**STORED DATA**:
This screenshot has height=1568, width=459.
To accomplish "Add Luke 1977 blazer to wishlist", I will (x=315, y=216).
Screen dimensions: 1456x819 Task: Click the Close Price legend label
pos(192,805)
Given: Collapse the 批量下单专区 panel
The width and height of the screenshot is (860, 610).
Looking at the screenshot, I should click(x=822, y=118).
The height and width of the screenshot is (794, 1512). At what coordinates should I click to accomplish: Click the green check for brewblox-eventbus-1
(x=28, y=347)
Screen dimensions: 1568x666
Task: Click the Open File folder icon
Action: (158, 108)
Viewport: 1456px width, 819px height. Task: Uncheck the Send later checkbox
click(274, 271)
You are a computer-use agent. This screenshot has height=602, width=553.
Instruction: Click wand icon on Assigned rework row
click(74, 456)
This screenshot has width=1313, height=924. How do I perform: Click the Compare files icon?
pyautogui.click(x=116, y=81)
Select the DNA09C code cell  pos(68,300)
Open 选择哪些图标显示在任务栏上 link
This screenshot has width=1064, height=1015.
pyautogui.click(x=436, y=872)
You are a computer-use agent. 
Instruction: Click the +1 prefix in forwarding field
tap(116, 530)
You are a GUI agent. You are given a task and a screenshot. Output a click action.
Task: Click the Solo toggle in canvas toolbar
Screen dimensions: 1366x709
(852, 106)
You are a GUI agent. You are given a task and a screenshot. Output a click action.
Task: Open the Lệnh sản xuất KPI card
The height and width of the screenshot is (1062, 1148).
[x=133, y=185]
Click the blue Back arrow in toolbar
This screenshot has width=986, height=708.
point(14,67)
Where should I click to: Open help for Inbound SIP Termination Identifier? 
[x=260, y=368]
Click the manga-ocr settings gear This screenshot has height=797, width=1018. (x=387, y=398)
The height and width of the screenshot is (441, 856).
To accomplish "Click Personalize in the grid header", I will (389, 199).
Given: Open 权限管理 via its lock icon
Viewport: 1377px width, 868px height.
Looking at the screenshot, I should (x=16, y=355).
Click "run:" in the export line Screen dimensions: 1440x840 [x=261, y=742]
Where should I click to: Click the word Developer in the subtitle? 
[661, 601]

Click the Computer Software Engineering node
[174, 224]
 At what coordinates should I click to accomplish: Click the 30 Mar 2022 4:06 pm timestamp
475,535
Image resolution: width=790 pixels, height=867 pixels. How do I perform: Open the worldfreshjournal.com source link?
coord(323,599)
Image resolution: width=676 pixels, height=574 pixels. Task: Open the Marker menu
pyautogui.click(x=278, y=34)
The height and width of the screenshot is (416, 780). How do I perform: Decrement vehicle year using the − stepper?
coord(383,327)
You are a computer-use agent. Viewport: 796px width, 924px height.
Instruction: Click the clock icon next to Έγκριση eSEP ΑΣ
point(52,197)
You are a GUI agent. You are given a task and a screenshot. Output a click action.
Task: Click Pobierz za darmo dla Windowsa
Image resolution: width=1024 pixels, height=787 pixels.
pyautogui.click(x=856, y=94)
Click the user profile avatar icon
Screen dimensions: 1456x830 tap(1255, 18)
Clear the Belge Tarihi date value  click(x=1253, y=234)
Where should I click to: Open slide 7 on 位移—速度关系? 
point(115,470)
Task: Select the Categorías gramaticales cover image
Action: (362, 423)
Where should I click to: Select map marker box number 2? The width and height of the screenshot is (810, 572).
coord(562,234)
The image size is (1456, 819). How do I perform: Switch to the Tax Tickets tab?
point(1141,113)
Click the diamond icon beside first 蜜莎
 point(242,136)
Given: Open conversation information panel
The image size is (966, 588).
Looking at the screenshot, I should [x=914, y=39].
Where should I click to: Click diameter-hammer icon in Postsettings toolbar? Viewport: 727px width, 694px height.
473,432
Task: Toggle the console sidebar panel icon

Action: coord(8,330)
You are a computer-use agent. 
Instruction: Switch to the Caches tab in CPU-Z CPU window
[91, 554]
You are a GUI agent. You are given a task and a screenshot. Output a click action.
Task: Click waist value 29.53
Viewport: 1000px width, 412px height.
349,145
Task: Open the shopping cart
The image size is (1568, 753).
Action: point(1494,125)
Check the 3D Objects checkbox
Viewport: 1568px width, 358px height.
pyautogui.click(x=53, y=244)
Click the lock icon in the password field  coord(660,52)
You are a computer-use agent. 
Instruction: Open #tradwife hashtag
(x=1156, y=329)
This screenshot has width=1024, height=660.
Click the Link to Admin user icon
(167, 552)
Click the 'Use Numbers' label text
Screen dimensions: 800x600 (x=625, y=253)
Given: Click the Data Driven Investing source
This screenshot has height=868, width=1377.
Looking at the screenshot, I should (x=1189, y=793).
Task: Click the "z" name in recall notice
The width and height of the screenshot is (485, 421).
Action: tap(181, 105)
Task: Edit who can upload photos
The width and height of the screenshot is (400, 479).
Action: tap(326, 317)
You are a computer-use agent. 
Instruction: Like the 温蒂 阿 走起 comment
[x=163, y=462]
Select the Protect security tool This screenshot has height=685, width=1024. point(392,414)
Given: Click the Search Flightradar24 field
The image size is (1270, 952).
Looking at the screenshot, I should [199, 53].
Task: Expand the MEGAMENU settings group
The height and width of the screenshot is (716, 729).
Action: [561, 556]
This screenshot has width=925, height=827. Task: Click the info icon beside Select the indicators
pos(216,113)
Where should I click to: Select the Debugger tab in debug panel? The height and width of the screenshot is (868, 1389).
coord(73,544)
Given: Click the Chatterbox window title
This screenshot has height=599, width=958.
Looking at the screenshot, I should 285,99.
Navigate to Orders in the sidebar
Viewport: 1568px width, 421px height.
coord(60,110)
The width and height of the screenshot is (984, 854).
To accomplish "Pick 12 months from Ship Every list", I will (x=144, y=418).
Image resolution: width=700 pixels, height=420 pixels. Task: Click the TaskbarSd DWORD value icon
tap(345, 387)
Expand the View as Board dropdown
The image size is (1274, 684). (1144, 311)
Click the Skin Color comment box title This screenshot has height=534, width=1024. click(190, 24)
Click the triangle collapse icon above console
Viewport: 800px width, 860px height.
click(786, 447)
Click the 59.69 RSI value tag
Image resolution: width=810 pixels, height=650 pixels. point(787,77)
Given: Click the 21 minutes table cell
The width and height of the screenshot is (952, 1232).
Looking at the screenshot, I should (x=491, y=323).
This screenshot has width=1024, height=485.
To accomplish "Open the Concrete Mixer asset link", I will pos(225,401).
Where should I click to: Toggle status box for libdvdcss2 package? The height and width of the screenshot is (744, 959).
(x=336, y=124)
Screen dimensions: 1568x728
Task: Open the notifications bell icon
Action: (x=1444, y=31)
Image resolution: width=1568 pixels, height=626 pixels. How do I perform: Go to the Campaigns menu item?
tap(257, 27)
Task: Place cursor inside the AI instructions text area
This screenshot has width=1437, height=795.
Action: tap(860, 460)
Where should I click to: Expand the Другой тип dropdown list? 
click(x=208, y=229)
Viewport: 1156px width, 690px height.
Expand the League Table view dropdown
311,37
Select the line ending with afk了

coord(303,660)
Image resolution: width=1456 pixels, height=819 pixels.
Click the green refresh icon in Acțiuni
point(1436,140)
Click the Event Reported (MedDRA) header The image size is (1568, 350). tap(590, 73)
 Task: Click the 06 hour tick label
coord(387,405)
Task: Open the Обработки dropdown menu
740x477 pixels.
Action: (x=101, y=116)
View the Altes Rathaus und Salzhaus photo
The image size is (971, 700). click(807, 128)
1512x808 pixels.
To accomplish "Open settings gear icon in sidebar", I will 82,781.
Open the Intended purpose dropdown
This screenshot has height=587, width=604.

**WHAT IS EXPECTED**:
Reproduce the material word for word, starting at the line that contains "The image size is (1456, 819)." and ending at the line that contains "Looking at the screenshot, I should [199, 53].", with both of those lines included.

**RESULT OF THE EXERCISE**:
The image size is (1456, 819). How do I perform: Switch to the Tax Tickets tab?
point(1141,113)
Click the diamond icon beside first 蜜莎
 point(242,136)
Given: Open conversation information panel
The image size is (966, 588).
Looking at the screenshot, I should [x=914, y=39].
Where should I click to: Click diameter-hammer icon in Postsettings toolbar? Viewport: 727px width, 694px height.
473,432
Task: Toggle the console sidebar panel icon

Action: coord(8,330)
You are a computer-use agent. 
Instruction: Switch to the Caches tab in CPU-Z CPU window
[91, 554]
You are a GUI agent. You are given a task and a screenshot. Output a click action.
Task: Click waist value 29.53
Viewport: 1000px width, 412px height.
349,145
Task: Open the shopping cart
The image size is (1568, 753).
Action: point(1494,125)
Check the 3D Objects checkbox
Viewport: 1568px width, 358px height.
pyautogui.click(x=53, y=244)
Click the lock icon in the password field  coord(660,52)
You are a computer-use agent. 
Instruction: Open #tradwife hashtag
(x=1156, y=329)
This screenshot has width=1024, height=660.
Click the Link to Admin user icon
(167, 552)
Click the 'Use Numbers' label text
Screen dimensions: 800x600 (x=625, y=253)
Given: Click the Data Driven Investing source
This screenshot has height=868, width=1377.
Looking at the screenshot, I should (x=1189, y=793).
Task: Click the "z" name in recall notice
The width and height of the screenshot is (485, 421).
Action: tap(181, 105)
Task: Edit who can upload photos
The width and height of the screenshot is (400, 479).
Action: tap(326, 317)
You are a computer-use agent. 
Instruction: Like the 温蒂 阿 走起 comment
[x=163, y=462]
Select the Protect security tool This screenshot has height=685, width=1024. point(392,414)
Given: Click the Search Flightradar24 field
The image size is (1270, 952).
Looking at the screenshot, I should [199, 53].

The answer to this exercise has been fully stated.